It’s taken a little bit to travel from South America, catch up at work and jump into Thanksgiving, but that doesn’t mean we didn’t have a great trip and don’t have stories to tell.
I couldn’t have traveled with a better mix of Seattle Works folks. Seriously. I see a lot of teams and most are quite great. I seldom get the chance to actually participate with them, but I also think few are put through the extremes of international travel, altitude sickness and excavating adobe mud.
All fourteen folks held in there, kept positive attitudes and were a genuine pleasure to travel with. I heart Seattle Works international volunteers.
On to the trip . . .
For starters, we landed in Lima and caught a flight to Cusco in order to acclimate to something like 12,000 feet (note, that’s just 2k less than Mt. Rainier).
Cusco is a beautiful city of around 600,000. Used to be the capital of the Inca civilization before the Spaniards took over. Most homesteads are built into the hills and literally flow down into a very vibrant town square. Don’t show up with your shoes dirty or you’ll be harassed until you finally cave in to the one sole-shoe shine.
You can find everything in Cusco from Peruvian Indian food (Indian food attempted in Peru – some ingredients can’t be found though so leaves a little to be desired) to pizzas, lots of pizzas, great Loma Soltado and high end American meals for 150 soles (think two people, great views, two top notch lamb/steak dinners and four drinks all for $50) and the Peruvian standard breakfast of rolls, butter, jam and cocoa tea (highly caffeinated, but great for altitude sickness). All good stuff.
On to Chinchero, our destination for the week. We were guests of Palino and Vilma, owners of the local weaver’s co-op and founders of the soon to be boarding home for orphaned teens. The government pays for school up to the grade 6, but continuing education is not a priority nor is it really possible for kids living in the outlying communities. Not only are they operating off of one meal a day, but it’s four hours round trip on foot to the nearest school which isn’t a great use of time when their help is needed in the fields.
Paulino and Vilma, organic farmers at heart, believe in the outlying community’s commitment to doing things by hand, but want to see the kids succeed as well. They will be hosting a dozen orphans at a time, supporting them through high school and teaching them traditional weaving techniques so that the kids might go back and share the trade with their families.
There are no written weaving instructions. The patterns are taught at a young age, passed through generations and shared at the co-op. We were treated to a dyeing and weaving demonstration our first day in the village. It literally takes one woman an entire month to weave a table runner by hand.
After lunch we took a hike and helped harvest some of the plants needed to dye the alpaca and sheep’s wool for yarn.
The second and third days we worked in Palino and Vilma’s home, excavating the back rooms recently added on for the soon to be students. We worked hard. I don’t say this lightly.

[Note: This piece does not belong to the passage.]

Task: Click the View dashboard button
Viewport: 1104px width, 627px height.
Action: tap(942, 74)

I know that many o Seattle Works folks have been out on rainy days to remove many o bushels of ivy, but we were working at 12,000 feet. Even the most fit of us struggled walking the 200 steps it took to get from the weaver’s co-op to Palino and Vilma’s where the excavation was taking place.
We picked and shoveled tough mud, loaded it into wheel barrels, pushed it uphill (maybe another 100 feet of altitude gain and in case you haven’t caught on by now, every step matters . . . ) laid rock and poured cement. I was proud of our team. I worry that a few might have pushed too hard. Many were sick, some were sore, but all worked to their capacity and do so happily.

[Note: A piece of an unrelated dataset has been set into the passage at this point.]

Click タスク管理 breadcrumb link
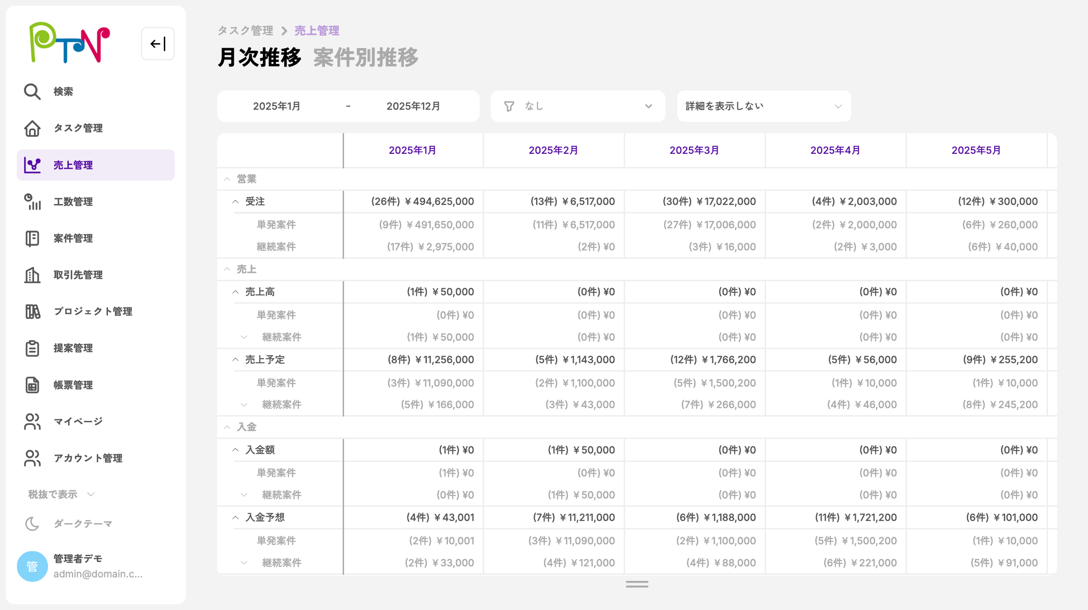This screenshot has width=1088, height=610. [245, 31]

Two days of hard work resulted in an afternoon biking treat. We rode through small villages and ended at the salt mines. It was beautiful.
That evening we celebrated 3-year-old Chaska’s birthday with cuy (guinea pig prepared mostly for celebrations . . .we all had at least a bite).
The next day was a complete break from work. I’ll let others comment on the baptism of our host family’s second son and the team’s visit to the Pisaq ruins. Some of us were too sick to stand let alone be guests/tourists at anything . . .
We worked for two more days and finally left to meet the kids the rooms were meant for. This is where I got my ass kicked. I was thinking, this has been a nice trip; I’ve had a few simple lessons, good observations, but nothing mind boggling or life changing. Much too quickly thought, much less written.
It started with a funeral procession. Our van paused on the side of the road to make room for the hallow faces walking, carrying a short coffin. Everything seemed to stop as we stared at them and they stared at us. They must have kept moving though because we were jolted by the sound of drums as soon as they had passed. It was eerie; a glimpse of what lies behind the seemingly happy, welcoming faces.
We of course took no pictures of this.
Then we get to the village where families live on next to nothing but were treated like esteemed guests. The entire community banded together to organize a huge welcome for us – we ate, drank and danced. They were actually thanking us for cows sent by a previous team of volunteers. Cows that will provided them with precious protein and hope.
The next days were more touristy in nature. We hiked 10 km of the Inca trail, learned about their ways, Spanish invasion and saw what’s left and is now being restored at Machu Picchu (pronounced peak-chu, the other way means “dick” according to our guide).
Nothing like being in a sacred place to wrap up a pretty incredible trip.